Try it »
Up to and including the line containing "The width and height of the screenshot is (289, 173).", please reproduce the lines of the listing below, starting from the top.

Data records »

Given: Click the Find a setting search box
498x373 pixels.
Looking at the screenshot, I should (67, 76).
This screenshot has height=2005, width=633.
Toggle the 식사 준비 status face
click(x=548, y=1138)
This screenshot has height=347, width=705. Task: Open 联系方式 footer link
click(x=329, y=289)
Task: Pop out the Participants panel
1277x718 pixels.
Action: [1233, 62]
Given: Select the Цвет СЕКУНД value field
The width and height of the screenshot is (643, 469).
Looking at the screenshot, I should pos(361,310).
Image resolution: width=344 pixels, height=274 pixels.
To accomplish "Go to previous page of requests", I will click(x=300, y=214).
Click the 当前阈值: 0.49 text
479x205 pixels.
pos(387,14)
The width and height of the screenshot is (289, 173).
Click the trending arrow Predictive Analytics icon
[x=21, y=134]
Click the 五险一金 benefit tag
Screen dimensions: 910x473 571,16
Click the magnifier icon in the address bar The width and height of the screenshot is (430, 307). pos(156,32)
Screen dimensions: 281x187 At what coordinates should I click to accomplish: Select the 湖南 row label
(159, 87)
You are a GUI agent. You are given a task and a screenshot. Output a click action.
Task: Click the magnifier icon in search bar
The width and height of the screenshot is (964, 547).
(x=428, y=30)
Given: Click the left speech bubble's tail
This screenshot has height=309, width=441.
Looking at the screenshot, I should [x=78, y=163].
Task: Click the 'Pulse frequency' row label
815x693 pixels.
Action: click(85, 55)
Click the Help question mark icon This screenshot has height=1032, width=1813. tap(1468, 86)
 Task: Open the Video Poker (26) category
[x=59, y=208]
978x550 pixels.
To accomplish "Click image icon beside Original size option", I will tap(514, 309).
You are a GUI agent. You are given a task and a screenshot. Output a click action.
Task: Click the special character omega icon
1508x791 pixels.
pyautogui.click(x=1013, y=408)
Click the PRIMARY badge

Exercise result »
Given: Click the Find a setting search box
498x373 pixels.
Looking at the screenshot, I should (67, 76).
This screenshot has height=2005, width=633.
Toggle the 식사 준비 status face
click(x=548, y=1138)
This screenshot has height=347, width=705. Task: Open 联系方式 footer link
click(x=329, y=289)
Task: Pop out the Participants panel
1277x718 pixels.
Action: [1233, 62]
Given: Select the Цвет СЕКУНД value field
The width and height of the screenshot is (643, 469).
Looking at the screenshot, I should pos(361,310).
Image resolution: width=344 pixels, height=274 pixels.
To accomplish "Go to previous page of requests", I will click(x=300, y=214).
Click the 当前阈值: 0.49 text
479x205 pixels.
pos(387,14)
The width and height of the screenshot is (289, 173).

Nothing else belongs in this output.